# Birds, has anyone been seeing birds?



## I'm with Brandy (Aug 5, 2007)

I have only been out twice. The first day I went to my normal early season spot expecting to find a couple family groups in scrub oaks. No acorns none on the ground and none in the trees, and no birds.
I went out today to a different spot did find some acorns but they are very small and very green still. Brandy found a pine tree I can only assume a bird had roosted in as she tried to climb it and stared into the branches like she could smell and see a bird. I finally convinced her to move on. I moved to a spot I normally go to when the leaves are starting to fall and I had three separate flushes within 80 - 100 yards of the truck. All flushes within 10 yards and I never saw the bird, too many leaves. I have not found any birds in family groups. I am not seeing much in the way of food. Berries are gone, no raspberries, no beach nuts, no dogwood berries. The other strange thing is I have not seen a robin since spring. I normally see them in some of the spots I hunt, competing for the food with the grouse.


----------



## 2ESRGR8 (Dec 16, 2004)

I hunted from 10:15 to 11:15 this morning.
9 grouse flushes 2 dead 3 missed , it was either the one too many cocktails the night before or my big breakfast or extra cup of coffee that caused my shooting to crap out dis morning. 
Was I overloaded with bacon fat making me slow or extra jumpy from the caffeine above and beyond normal? 
Oh well, fun times, more ruffled grouses left for tomorrow.

40 year old wide open aspen stands with good bracken and fruit everywhere.....just filthy with grouse.


----------



## 7Wings (Jul 24, 2011)

I hunted hard yesterday and had no flushes or birdy behavior at my primary spot. Last year this same area produced between 8-20 grouse flushes every time I hunted it. Usually was more than 12. My Dad and brother had the same experience on opening day and my hunting partner has had the same. This is in NW Newaygo county and I am convinced all of the grouse are gone. We have seen a female bobcat w 2 kits several times ( in the grouse area) and I wonder if they have been feasting. I also hunted all areas within a mile or so where I knew had fruit....found the fruit but no birds. Went back to another spot in northern Lake County (where I really got into them last week) and moved a dozen or so grouse in 2 hours. Very thick and no shooting for the dog handler. But the guys I was with got off some decent shooting but could not connect. I am going to be hunting further North the rest o the year. 

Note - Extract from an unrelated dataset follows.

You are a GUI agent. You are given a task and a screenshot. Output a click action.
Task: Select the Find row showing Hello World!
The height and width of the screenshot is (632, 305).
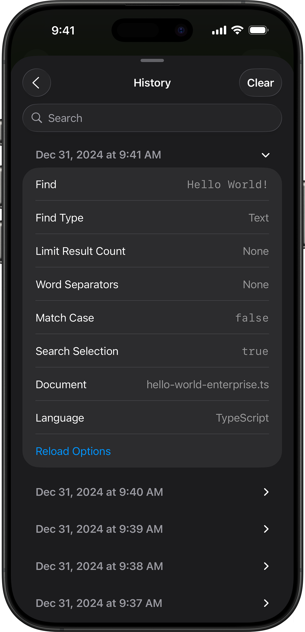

_OutdoorHub Mobile, the information engine of the outdoors._


----------



## All TIME ANGLER (Mar 14, 2008)

2ESRGR8 said:


> Was I overloaded with bacon fat making me slow or extra jumpy from the caffeine above and beyond normal?


Yes, and Yes.

Or was it: 
That you were the guy I saw today, sweating like you were in the movie AIRPLANE! 
Humpin it behind....wait-
.....well behind, some nice looking english stock, 
that were patient enough to let you play catch up for an hour or so until you had enough and callled it a _day_.....

We should all be so lucky, but really I'm glad your off to a bird finding early season and I wish you the best,

ATA

P.S. I agree Scott.
Hunt the food....not the cover


----------



## FieldWalker (Oct 21, 2003)

We're seeing a lot of birds... and a good percentage of them eating up in the hawthorn trees.... resulting in a lot of unexpected tree flushes from the sides or behind us. Almost alll birds killed the last two weekends were filled with these berries alone (one bird did have a few choke cherries).


----------



## I'm with Brandy (Aug 5, 2007)

Good to hear some of you are seeing good bird numbers. Last year every time I went out I was bringing home birds. This year it's not happening. 
A lot of people talking about bumper food crops which I am not seeing where I typically hunt. I know one county south of where I hunt I have seen a lot of berries and even acorns. I did a little weather history on line and found that the two counties I have hunted this year are 7" or more below normal rain fall. The lack of rain occurred between Jun and September. Other wise spring temps were close to normal. In late March temps did dip below normal into the low teens for a few days. Rain fall in these two counties was average up until Jun. 
[/COLOR] 
Does anyone know if MI DNR does a mast report?


----------



## GSP Gal (Nov 12, 2005)

Best start of season for me. Flush rates between 5-10 birds per hour. 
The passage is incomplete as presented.